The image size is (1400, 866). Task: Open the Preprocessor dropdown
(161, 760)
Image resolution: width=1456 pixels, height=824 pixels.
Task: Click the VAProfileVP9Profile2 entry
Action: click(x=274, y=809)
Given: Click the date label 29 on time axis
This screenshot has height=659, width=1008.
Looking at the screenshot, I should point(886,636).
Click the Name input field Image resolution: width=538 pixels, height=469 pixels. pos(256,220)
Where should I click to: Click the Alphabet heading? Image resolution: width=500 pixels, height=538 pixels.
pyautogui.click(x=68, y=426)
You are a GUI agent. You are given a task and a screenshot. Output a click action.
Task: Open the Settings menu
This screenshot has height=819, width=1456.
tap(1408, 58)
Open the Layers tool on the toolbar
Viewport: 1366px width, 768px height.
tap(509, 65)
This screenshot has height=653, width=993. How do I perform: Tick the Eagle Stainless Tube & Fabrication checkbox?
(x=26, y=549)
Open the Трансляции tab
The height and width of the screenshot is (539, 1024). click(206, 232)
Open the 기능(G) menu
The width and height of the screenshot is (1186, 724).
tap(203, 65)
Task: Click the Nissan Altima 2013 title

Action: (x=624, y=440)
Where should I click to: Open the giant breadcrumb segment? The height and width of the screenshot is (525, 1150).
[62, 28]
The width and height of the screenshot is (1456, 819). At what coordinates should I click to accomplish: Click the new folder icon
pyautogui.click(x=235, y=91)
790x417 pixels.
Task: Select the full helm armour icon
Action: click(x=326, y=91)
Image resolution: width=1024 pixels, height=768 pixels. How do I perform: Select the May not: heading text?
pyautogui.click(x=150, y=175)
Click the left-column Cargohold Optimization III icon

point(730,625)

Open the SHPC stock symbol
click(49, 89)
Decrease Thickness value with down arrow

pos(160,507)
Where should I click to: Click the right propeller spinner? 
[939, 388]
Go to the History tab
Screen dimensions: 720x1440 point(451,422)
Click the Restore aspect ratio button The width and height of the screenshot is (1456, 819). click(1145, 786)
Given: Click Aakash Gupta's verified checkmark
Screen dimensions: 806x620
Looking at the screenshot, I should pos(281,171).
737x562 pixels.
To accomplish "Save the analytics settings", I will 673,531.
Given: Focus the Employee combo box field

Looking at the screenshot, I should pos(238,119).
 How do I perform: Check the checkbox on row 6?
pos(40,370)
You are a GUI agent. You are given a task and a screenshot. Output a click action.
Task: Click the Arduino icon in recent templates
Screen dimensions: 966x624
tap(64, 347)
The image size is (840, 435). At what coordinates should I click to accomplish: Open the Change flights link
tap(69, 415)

==*==

**GOAL**
Copy every one of the lines above word for word.

**EXERCISE SOLUTION**
The image size is (1400, 866). Task: Open the Preprocessor dropdown
(161, 760)
Image resolution: width=1456 pixels, height=824 pixels.
Task: Click the VAProfileVP9Profile2 entry
Action: click(x=274, y=809)
Given: Click the date label 29 on time axis
This screenshot has height=659, width=1008.
Looking at the screenshot, I should point(886,636).
Click the Name input field Image resolution: width=538 pixels, height=469 pixels. pos(256,220)
Where should I click to: Click the Alphabet heading? Image resolution: width=500 pixels, height=538 pixels.
pyautogui.click(x=68, y=426)
You are a GUI agent. You are given a task and a screenshot. Output a click action.
Task: Open the Settings menu
This screenshot has height=819, width=1456.
tap(1408, 58)
Open the Layers tool on the toolbar
Viewport: 1366px width, 768px height.
tap(509, 65)
This screenshot has height=653, width=993. How do I perform: Tick the Eagle Stainless Tube & Fabrication checkbox?
(x=26, y=549)
Open the Трансляции tab
The height and width of the screenshot is (539, 1024). click(206, 232)
Open the 기능(G) menu
The width and height of the screenshot is (1186, 724).
tap(203, 65)
Task: Click the Nissan Altima 2013 title

Action: (x=624, y=440)
Where should I click to: Open the giant breadcrumb segment? The height and width of the screenshot is (525, 1150).
[62, 28]
The width and height of the screenshot is (1456, 819). At what coordinates should I click to accomplish: Click the new folder icon
pyautogui.click(x=235, y=91)
790x417 pixels.
Task: Select the full helm armour icon
Action: click(x=326, y=91)
Image resolution: width=1024 pixels, height=768 pixels. How do I perform: Select the May not: heading text?
pyautogui.click(x=150, y=175)
Click the left-column Cargohold Optimization III icon

point(730,625)

Open the SHPC stock symbol
click(49, 89)
Decrease Thickness value with down arrow

pos(160,507)
Where should I click to: Click the right propeller spinner? 
[939, 388]
Go to the History tab
Screen dimensions: 720x1440 point(451,422)
Click the Restore aspect ratio button The width and height of the screenshot is (1456, 819). click(1145, 786)
Given: Click Aakash Gupta's verified checkmark
Screen dimensions: 806x620
Looking at the screenshot, I should pos(281,171).
737x562 pixels.
To accomplish "Save the analytics settings", I will 673,531.
Given: Focus the Employee combo box field

Looking at the screenshot, I should pos(238,119).
 How do I perform: Check the checkbox on row 6?
pos(40,370)
You are a GUI agent. You are given a task and a screenshot. Output a click action.
Task: Click the Arduino icon in recent templates
Screen dimensions: 966x624
tap(64, 347)
The image size is (840, 435). At what coordinates should I click to accomplish: Open the Change flights link
tap(69, 415)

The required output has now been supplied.